The main character Lloyd (Dave Franco) is the leader of the elite Secret Ninja Mech squad that fights off the evil Lord Garmadon’s (Justin Theroux) attacks.  However, Lloyd is also Lord Garmadon’s son, but since his identity is secret everyone hates him at school for being Garmadon’s son instead of being loved for saving the day … pretty much every day.

Teenage superhero kid with a rough home life is a pretty common theme, but it is played for some decent laughs in LEGO Ninjago.  Unfortunately the laughs don’t come often enough, and worse I am not sure the makers of this movie saw the other two movies.  Two of the fun selling points from The LEGO Movie and LEGO Batman are missing.  The integration of other sets, and the Master Builder mythos.  LEGO Ninjago is completely its own thing.  There is never a Batman, Voldemort or Eye of Sauron in sight, and the characters barely ever build anything.  This is 100% a Ninjago movie, except it changes a lot of things from the TV show, so that way hardcore fans of the series are confused too.

On the plus side the movie still looks great, and LEGO movies are still probably your best bet for a kid friendly action flicks.  The graphical engine they use to make these films continues to pump out on screen wonders.  Sadly, they just make me wish they were using them on another LEGO Movie or another LEGO Batman, or if they were going to do Ninjago, why not integrate it in to the existing world.

I have been kind of hard on LEGO Ninjago, but it was actually a fine movie.  It is just that fine after two home runs (well maybe a home run and a triple) is a little disappointing.  Though if my daughter is anything to go by, your kids will love it, and you will not hate your time watching it, so it is an okay family movie night choice, but the other two LEGO movies are better ones.

Shmee Visits Skull Island And Sees Kong!

It seems like every decade or so someone gets the bright idea to make another King Kong movie, but this time they decided that it would make sense to put Kong in the same universe as Godzilla.  While the King of the Apes doesn’t go head to head with the King of the Monsters in Kong: Skull Island it definitely plants the seeds for that epic mashup which happens May 2020 after the next Godzilla movie next year.  With all that crossover business behind us, the question becomes is Kong: Skull Island good by itself? Yup, it is a fine popcorn movie, but I doubt it will become your favorite movie.

Kong: Skull Island begins at the end of the Vietnam War when John Goodman convinces a Senator to let him take a helicopter squadron and a bunch of scientists to an uncharted island.  He hopes there will be monsters there.  Guess what? He is right, and they find Kong who isn’t happy to see them.

The story is fine, but it is pretty much an excuse to have a cool scene with a lot of helicopters fighting King Kong while blaring awesome 70’s music.  Which is something I can get behind!  It is a pretty epic fight, and then after that a bunch of monsters slowly reduce the survivors to a fraction of their original number.  I know it sounds like I am giving away spoilers, but this is what Legendary and Warner Brothers promised us with their marketing, and they delivered.

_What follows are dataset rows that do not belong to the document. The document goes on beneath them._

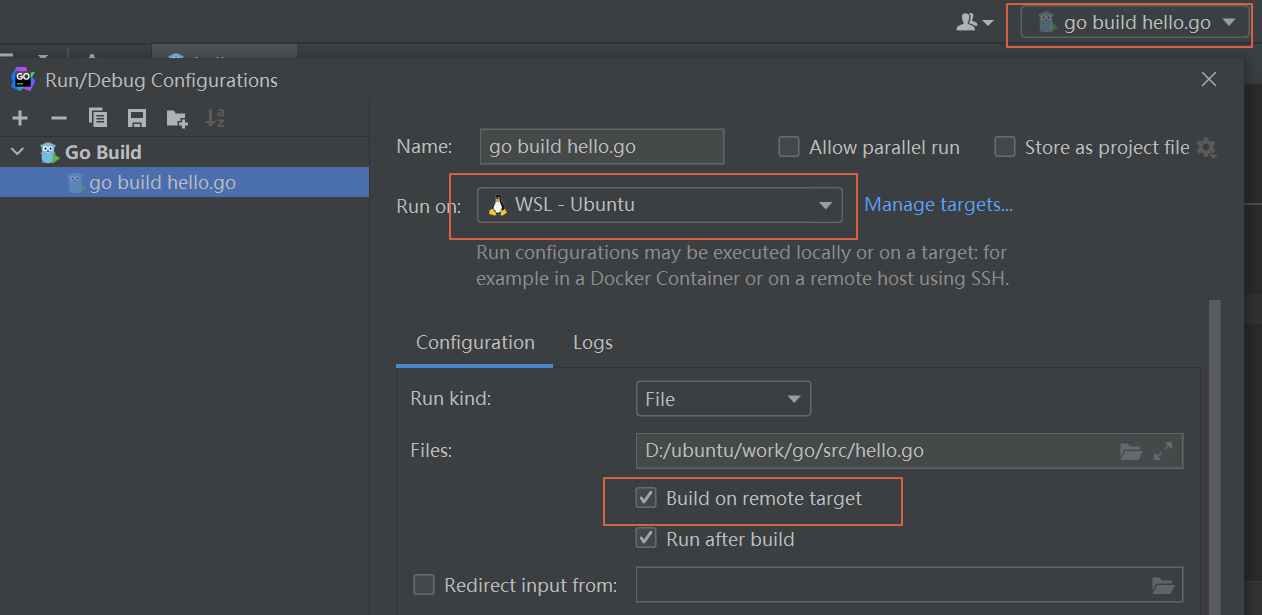The height and width of the screenshot is (615, 1262).
Task: Toggle Store as project file checkbox
Action: tap(1005, 148)
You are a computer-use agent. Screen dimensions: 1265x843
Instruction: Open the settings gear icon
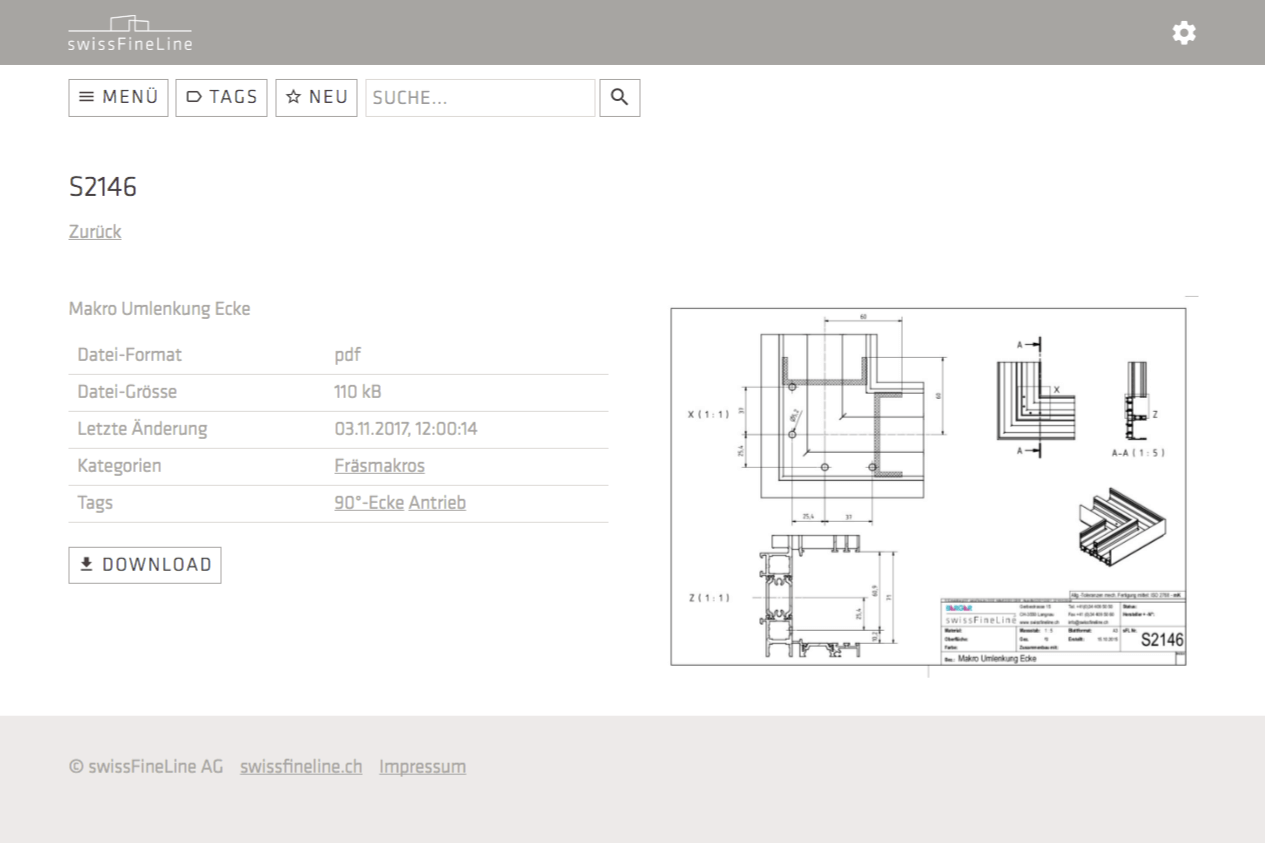coord(1183,33)
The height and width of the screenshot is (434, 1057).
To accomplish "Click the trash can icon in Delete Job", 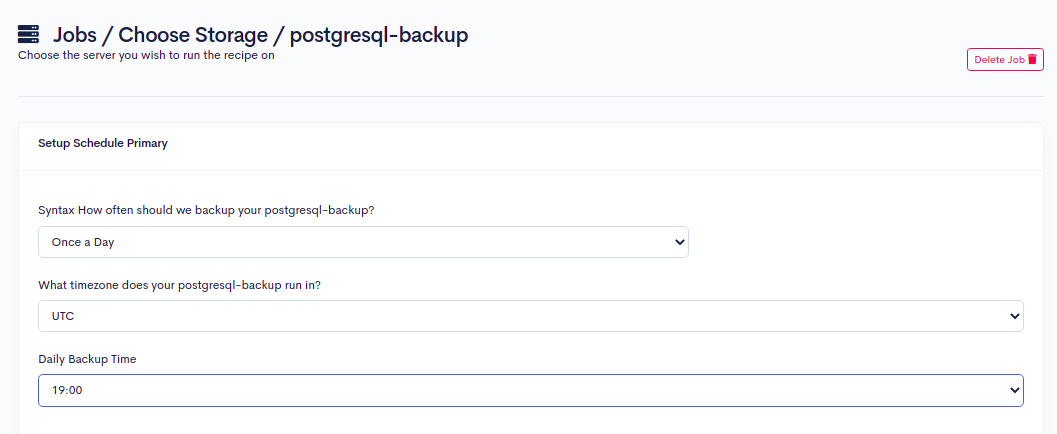I will pos(1033,60).
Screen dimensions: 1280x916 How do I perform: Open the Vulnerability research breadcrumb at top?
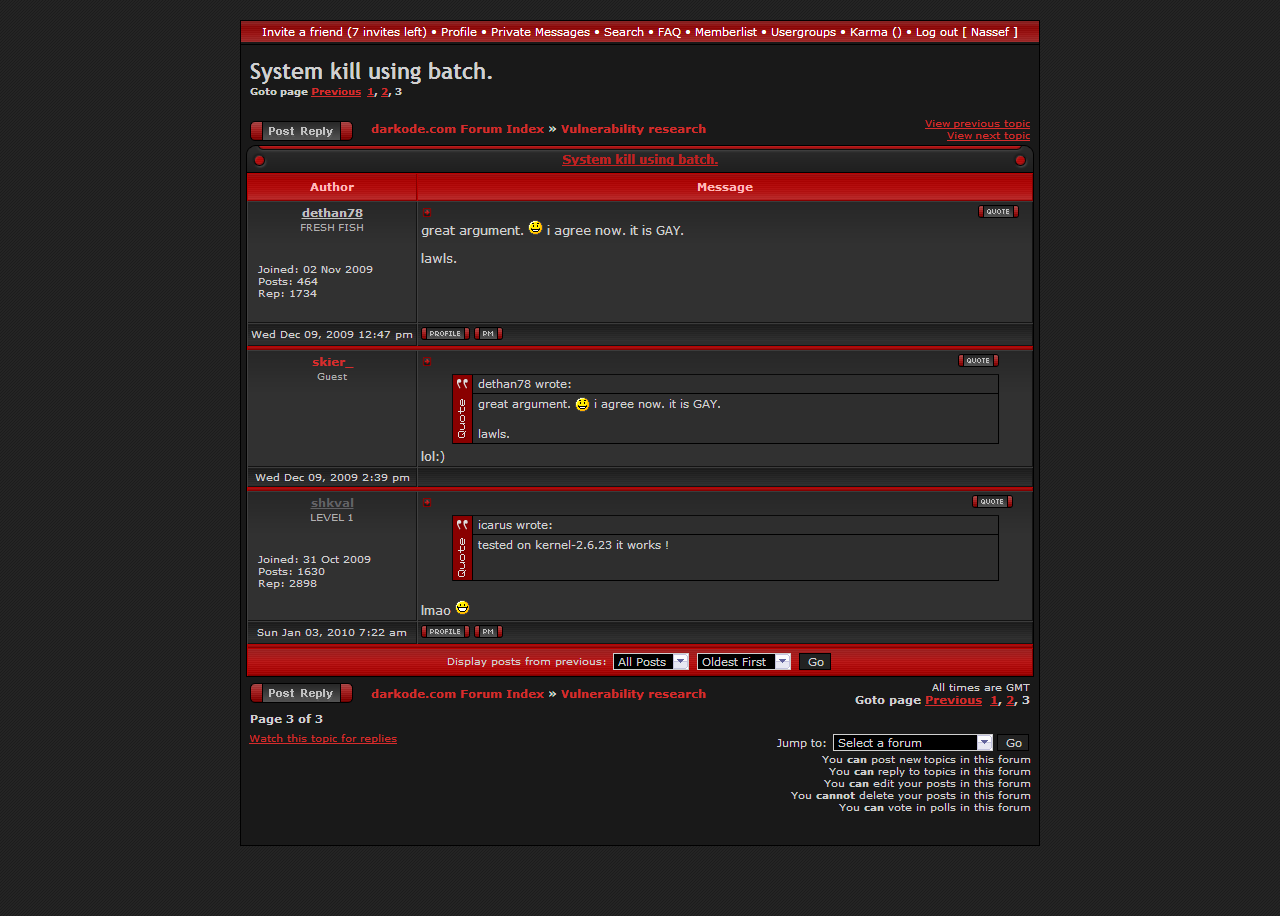tap(633, 129)
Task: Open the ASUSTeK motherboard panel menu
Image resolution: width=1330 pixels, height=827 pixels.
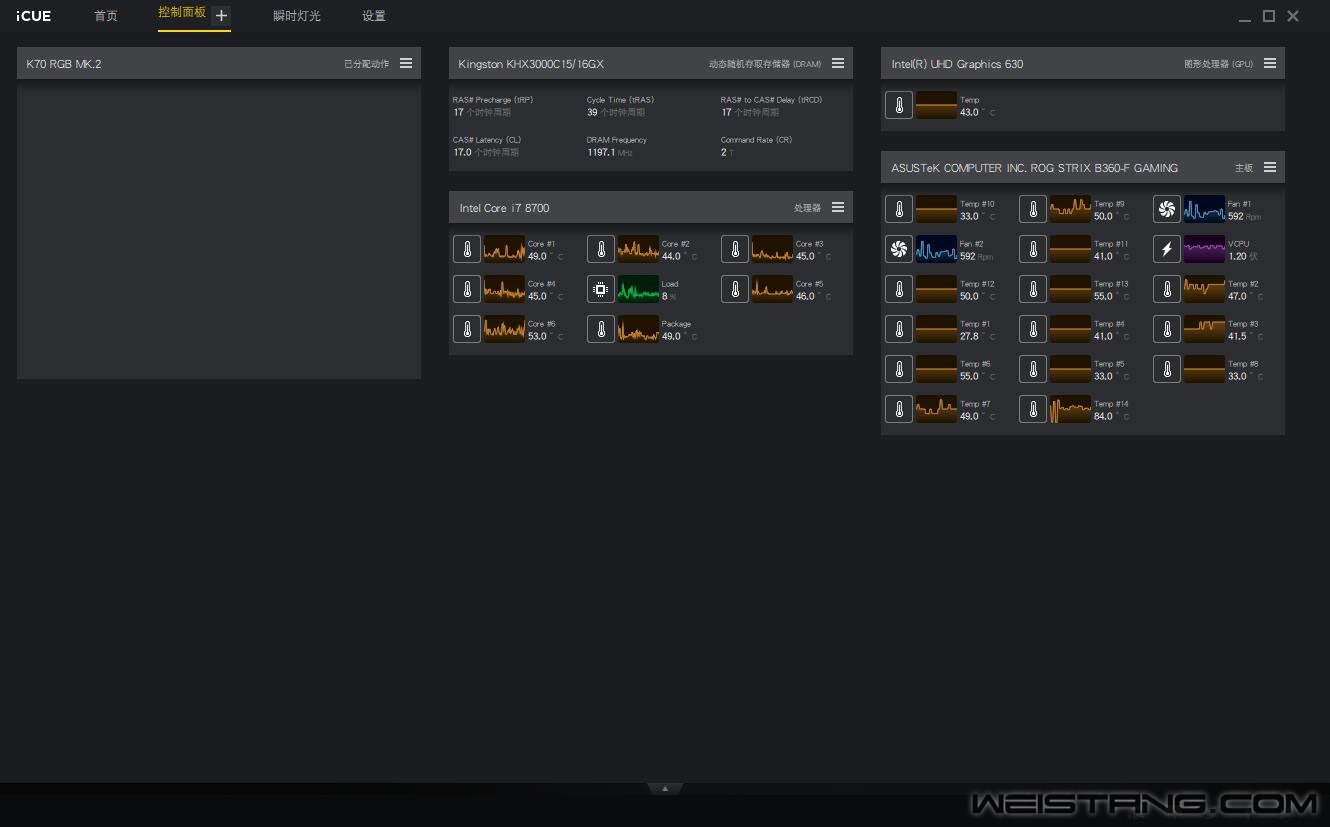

There are a ton of people in this movie, but for the most part just the pretty ones, John Goodman, Samuel L. Jackson, and John C. Reilly matter.  On top of that only John C. Reilly seems to know he is in a cheesy monster movie.  Everyone else must have been told they were making the Kong version Apocalypse Now.  Reilly makes this flick better every time he is on the screen.  Other people mostly provide excitement when they get eaten or smashed.

Even if you haven’t seen the new Godzilla or care about yet other shared universe, Kong: Skull Island is a decent movie on its own.  If you do care about those things, it is fun to see all the Easter Eggs for future films littered around.  Kong: Skull Island should be hitting streaming services soon, and there are worse films to spend a couple of hours with.  I enjoyed myself.  Just make sure to forward your way through the credits for one final King Kong vs Godzilla teaser.